■ TO DO ■
While leaving the pictures out, set down only the lines from the one with "How do I perform: Open" through the end of the records, exactly as they stand.

Records from a collection:
+-------+
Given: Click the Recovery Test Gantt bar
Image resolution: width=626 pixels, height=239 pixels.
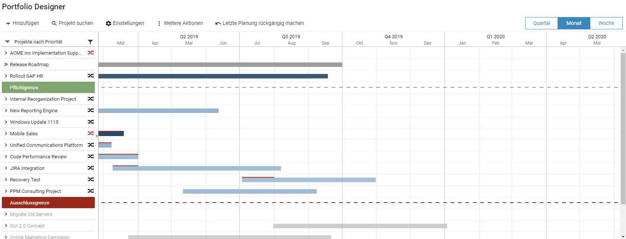Looking at the screenshot, I should coord(309,180).
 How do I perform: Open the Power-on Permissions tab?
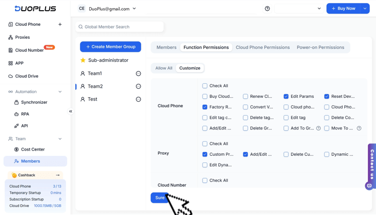[x=320, y=47]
+-------+
■ EXERCISE RESPONSE ■
 How do I perform: Open the Power-on Permissions tab?
[x=320, y=47]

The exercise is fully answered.